## Text shown
· · ·

I think this is the best advice so far. Folks, if she is having trouble recruiting glutes, what makes you think she’ll be able to recruit those inhibited glutes during a complex, muti-muscle exercise like lunges or split squats?
If the glutes are inhibited, what is to stop the synergisitic muscles (hams and erecor spinae) from taking over?
Whilst I agree that lunges and split squats are great for working the glutes if they aren’t inhibited and are firing properly in a case where the glutes are inhibited, than the patient needs to work on the mind-muscle connection to try and reverse the inhibition.
To the OP: Whilst it might not be beneficial in all cases to stretch the hip flexors, every muscle has an optimal working length and if your HFs are ‘short’ then they could benefit from stretching. The other thig to consider is that the gluts may well be partially inhibited BY the tight HFs and so, stretching the HFs before any glute activation work should be beneficial. However if the HFs are not short/tight (perform a Thomas test to evaluate) then stretching them may indeed be a bad idea.
glute activation exercise: he best (IMO) glute activation exercise is this: Lie on your front, arms by your sides. Bend the left knee until the lower leg is perpendicular to the ground. Now try to push your heel up to the ceiling. Do not let your hips leave the ground! If you do, then you are over recruiting your spinal erectors. The reason for the bent leg it to remove the hamstrings from the equation. You might also consider touching your working glute for ‘biofeedback’ purposes.
Perform several reps, then on the last rep, instead of lifting the leg, drive the hip into the ground by maximally contracting that glute.
Switch sides, repeat, etc.
Now, the limitation to this is that is only recruits the glute in a hip-extended position, which is not true to real life. You can try sitting in a chair and ‘dancing’ your glutes underneath you, or you can assume the bottom position of a stepup, and focus on statically contracting the glute in the flexed position, using fingers to check for activation. If you see your knee moving from side to side, then you are (or may be) overactivating your glute medius and minimus and/or ‘short’ adductors as a compensatory mechanism.
PS - ‘anterior femoral glide syndrome’ eh? You’ve obviously been doing some reading![/quote]
This is awesome- thank you, I will try that out. A little more about the problem: My hamstrings are waaaaay stronger than my quads and I think this is what caused my issue. (as in, I can do more weight on the lying leg curl than I can front squat: major imbalance there!). When I perform squats, the first few sets feel like someone is crushing them- it is not an injury type pain- just extreme tightness. It is hard to describe the feeling.
And my hip flexors would feel “tight” all day long- still do. Especially when waking up first thing in the morning.
Would u recommend I do the glute activation exercises multiple times during the day? Or just on leg days? What are my “safest” leg exercises to perform? I have read about femoral anterior glide syndrome and it being fixed with close stance squats?

· · ·

Collected data:
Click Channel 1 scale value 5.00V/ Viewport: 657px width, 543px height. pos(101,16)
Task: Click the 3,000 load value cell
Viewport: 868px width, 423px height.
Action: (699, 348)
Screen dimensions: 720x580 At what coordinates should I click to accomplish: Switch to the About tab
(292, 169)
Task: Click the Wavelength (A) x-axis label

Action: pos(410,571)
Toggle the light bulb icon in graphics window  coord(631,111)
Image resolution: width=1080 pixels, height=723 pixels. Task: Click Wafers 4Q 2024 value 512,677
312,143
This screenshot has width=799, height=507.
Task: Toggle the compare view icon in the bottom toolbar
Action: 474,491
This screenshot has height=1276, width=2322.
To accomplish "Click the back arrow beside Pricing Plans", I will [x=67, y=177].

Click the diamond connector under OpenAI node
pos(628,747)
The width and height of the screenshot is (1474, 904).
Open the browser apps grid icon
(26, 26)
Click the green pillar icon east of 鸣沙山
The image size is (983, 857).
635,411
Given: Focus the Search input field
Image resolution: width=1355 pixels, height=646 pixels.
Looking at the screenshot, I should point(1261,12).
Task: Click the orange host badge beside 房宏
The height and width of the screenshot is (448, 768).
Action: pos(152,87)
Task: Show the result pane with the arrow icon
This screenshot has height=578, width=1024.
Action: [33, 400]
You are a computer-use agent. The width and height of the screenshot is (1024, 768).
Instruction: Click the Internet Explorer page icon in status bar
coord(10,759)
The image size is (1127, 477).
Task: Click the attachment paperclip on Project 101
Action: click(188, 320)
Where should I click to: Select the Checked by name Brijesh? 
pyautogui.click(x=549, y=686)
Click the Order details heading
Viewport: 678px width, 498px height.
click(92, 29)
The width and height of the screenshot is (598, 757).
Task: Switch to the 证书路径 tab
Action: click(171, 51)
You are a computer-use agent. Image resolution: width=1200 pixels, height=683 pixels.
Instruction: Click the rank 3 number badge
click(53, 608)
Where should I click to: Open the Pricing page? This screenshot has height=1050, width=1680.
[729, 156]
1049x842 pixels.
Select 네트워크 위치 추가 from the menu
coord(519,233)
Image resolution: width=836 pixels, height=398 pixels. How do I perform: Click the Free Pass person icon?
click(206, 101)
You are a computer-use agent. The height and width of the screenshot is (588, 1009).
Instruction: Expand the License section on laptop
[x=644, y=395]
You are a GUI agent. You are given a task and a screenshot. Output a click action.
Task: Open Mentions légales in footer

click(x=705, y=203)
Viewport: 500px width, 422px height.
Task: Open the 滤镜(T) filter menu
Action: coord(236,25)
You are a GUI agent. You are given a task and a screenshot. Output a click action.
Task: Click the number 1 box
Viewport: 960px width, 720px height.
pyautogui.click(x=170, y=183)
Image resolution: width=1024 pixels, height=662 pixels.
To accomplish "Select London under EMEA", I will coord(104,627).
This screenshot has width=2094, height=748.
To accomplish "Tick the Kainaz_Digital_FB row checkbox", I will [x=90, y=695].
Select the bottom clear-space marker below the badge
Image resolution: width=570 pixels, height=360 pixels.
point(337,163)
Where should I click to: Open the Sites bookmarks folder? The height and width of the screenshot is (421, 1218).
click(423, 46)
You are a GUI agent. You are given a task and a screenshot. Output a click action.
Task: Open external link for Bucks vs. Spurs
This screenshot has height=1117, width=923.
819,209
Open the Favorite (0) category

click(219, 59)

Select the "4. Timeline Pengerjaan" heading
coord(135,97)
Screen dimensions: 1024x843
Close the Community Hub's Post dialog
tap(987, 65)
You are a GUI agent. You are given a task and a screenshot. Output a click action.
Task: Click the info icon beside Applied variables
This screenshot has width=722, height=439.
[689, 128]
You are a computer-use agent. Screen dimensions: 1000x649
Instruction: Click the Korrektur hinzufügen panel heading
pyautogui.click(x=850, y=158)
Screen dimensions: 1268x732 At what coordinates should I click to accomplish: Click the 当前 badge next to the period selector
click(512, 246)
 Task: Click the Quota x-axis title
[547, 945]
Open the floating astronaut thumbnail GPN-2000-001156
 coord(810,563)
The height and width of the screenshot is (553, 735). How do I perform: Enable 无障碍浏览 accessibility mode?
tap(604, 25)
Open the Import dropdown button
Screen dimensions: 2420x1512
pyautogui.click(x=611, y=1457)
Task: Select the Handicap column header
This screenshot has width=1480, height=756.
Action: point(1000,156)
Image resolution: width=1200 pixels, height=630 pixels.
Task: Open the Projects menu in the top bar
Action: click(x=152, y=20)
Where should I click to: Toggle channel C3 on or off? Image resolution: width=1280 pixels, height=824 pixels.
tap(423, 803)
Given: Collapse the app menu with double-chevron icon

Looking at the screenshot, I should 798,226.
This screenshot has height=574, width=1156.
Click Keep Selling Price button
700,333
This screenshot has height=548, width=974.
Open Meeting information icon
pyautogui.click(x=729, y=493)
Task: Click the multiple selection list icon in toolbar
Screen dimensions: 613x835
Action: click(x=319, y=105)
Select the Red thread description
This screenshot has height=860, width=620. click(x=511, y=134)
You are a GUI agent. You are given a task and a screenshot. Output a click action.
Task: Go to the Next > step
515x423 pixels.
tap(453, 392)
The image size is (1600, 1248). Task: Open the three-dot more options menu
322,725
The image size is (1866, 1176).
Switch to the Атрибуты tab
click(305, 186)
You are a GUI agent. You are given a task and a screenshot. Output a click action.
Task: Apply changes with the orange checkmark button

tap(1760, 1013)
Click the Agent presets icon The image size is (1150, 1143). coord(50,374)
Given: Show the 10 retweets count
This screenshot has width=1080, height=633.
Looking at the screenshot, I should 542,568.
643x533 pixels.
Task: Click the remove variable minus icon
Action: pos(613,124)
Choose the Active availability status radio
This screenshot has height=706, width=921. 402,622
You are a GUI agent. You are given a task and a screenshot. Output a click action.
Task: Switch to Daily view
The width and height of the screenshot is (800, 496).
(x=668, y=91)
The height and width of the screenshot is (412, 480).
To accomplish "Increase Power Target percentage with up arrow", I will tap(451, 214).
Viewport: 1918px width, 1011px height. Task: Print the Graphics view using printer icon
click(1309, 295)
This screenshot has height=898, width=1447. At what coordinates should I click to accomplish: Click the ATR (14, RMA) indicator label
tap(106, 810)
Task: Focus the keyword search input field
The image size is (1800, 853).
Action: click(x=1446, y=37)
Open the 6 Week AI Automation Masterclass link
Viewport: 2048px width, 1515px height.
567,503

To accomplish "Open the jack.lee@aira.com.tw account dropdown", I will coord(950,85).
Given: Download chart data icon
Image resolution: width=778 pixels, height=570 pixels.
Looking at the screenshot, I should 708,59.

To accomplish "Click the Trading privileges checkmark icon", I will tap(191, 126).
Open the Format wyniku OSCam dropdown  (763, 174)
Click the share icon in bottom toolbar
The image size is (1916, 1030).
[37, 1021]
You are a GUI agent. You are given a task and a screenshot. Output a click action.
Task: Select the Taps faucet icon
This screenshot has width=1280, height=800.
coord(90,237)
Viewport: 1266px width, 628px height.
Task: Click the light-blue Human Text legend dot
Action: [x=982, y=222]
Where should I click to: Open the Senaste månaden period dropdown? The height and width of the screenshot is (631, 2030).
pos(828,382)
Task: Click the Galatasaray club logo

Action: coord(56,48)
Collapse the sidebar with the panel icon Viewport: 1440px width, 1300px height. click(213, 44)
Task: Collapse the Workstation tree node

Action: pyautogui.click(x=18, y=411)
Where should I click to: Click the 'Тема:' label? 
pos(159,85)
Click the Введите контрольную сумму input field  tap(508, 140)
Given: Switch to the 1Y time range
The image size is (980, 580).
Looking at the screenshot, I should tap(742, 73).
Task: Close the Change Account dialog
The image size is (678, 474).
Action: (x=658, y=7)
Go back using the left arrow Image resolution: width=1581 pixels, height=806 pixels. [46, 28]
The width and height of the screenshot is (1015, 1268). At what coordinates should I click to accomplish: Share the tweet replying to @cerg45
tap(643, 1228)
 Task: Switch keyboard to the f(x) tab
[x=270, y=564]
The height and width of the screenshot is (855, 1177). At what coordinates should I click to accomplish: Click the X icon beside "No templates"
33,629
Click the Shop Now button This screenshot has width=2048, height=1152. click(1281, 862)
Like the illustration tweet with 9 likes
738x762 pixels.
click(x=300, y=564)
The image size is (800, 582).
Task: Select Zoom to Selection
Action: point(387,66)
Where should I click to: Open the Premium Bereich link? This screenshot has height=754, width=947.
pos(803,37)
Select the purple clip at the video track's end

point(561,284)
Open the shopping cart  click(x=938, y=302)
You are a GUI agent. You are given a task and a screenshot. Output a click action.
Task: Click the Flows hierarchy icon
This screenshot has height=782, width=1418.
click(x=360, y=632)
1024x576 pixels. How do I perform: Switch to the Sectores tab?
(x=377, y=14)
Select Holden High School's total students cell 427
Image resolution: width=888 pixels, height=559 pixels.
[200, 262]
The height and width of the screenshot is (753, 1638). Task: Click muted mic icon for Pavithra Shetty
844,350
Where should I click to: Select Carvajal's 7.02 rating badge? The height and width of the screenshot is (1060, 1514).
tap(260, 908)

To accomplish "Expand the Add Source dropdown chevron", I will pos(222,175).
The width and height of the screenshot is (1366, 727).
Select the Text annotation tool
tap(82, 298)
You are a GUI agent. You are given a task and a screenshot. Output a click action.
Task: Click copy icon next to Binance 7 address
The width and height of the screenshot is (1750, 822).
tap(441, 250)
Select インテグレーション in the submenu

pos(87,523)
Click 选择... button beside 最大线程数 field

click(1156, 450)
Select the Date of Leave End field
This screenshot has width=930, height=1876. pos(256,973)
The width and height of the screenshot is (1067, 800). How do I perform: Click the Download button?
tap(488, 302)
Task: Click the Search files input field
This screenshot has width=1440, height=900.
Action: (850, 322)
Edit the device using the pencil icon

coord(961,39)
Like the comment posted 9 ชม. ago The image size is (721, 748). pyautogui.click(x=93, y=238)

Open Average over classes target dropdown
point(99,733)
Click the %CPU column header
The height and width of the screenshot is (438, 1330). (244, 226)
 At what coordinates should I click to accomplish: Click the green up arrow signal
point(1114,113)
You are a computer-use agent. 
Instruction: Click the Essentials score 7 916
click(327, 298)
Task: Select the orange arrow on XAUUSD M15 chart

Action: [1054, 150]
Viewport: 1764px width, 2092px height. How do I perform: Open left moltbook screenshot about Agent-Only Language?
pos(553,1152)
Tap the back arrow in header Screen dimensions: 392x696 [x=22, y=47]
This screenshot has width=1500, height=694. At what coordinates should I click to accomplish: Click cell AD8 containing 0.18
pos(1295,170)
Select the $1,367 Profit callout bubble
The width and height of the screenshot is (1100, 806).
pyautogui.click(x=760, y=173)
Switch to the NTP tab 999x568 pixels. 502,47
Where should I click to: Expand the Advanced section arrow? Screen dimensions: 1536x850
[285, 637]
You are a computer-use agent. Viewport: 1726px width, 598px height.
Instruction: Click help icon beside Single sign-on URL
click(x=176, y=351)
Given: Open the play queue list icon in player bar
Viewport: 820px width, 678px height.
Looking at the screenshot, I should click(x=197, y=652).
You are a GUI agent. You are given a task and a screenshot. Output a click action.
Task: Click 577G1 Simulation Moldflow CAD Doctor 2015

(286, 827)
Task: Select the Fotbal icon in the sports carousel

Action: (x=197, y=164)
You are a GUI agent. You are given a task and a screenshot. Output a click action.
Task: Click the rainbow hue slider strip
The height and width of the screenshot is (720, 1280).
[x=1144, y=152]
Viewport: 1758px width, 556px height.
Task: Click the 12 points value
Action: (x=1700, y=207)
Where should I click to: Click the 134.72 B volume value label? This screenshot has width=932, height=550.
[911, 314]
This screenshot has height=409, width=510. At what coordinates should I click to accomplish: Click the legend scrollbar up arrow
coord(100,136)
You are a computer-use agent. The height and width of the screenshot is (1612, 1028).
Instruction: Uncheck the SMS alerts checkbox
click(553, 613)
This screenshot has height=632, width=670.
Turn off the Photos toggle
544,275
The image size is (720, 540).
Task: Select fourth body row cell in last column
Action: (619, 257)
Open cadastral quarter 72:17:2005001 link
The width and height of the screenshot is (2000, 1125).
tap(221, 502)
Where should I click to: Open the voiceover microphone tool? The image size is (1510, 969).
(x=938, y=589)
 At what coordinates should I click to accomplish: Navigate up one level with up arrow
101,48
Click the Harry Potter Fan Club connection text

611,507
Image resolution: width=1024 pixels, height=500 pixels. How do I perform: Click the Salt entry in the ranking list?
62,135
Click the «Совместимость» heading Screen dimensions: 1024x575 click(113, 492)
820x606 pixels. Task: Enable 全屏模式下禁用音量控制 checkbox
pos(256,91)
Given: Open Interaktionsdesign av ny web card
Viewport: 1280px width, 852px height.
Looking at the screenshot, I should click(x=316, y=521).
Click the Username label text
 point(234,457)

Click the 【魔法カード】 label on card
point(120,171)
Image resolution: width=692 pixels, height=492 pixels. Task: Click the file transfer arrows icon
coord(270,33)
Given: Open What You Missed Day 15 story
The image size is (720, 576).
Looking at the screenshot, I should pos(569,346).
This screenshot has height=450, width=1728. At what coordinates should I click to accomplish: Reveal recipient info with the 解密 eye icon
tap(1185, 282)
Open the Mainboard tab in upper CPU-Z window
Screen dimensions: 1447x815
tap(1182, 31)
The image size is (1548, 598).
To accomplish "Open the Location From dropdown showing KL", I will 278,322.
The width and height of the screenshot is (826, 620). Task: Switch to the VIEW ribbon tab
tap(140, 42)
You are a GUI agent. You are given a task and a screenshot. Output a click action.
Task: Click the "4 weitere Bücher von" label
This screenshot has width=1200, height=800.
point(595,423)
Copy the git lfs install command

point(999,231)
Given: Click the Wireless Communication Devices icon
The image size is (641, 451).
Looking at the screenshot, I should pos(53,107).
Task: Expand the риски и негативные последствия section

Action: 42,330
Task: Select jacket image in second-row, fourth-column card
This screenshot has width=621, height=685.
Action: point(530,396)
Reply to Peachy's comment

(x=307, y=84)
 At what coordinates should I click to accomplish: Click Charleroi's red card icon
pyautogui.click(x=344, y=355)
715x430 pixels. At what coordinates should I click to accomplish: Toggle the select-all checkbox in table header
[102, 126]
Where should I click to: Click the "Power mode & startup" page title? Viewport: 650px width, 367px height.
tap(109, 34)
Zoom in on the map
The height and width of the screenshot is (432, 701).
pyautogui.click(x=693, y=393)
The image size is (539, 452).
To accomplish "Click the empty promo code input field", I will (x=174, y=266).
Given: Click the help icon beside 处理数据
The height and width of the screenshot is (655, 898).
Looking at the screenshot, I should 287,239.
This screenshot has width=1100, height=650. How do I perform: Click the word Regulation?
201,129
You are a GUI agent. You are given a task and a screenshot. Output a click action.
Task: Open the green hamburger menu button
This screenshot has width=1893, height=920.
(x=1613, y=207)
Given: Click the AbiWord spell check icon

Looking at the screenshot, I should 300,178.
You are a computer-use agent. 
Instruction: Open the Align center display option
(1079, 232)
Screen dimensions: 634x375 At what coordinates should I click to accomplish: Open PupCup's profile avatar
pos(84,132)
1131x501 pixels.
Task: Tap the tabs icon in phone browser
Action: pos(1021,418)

· · ·

## Exercise A
According to the forum post, what test should be done to check whether the hip flexors are short or tight?
## Exercise B
Output the section of the forum post starting at "I think this is the" and ending at "from taking over?".

## Final answer A
A Thomas test.

## Final answer B
I think this is the best advice so far. Folks, if she is having trouble recruiting glutes, what makes you think she’ll be able to recruit those inhibited glutes during a complex, muti-muscle exercise like lunges or split squats?
If the glutes are inhibited, what is to stop the synergisitic muscles (hams and erecor spinae) from taking over?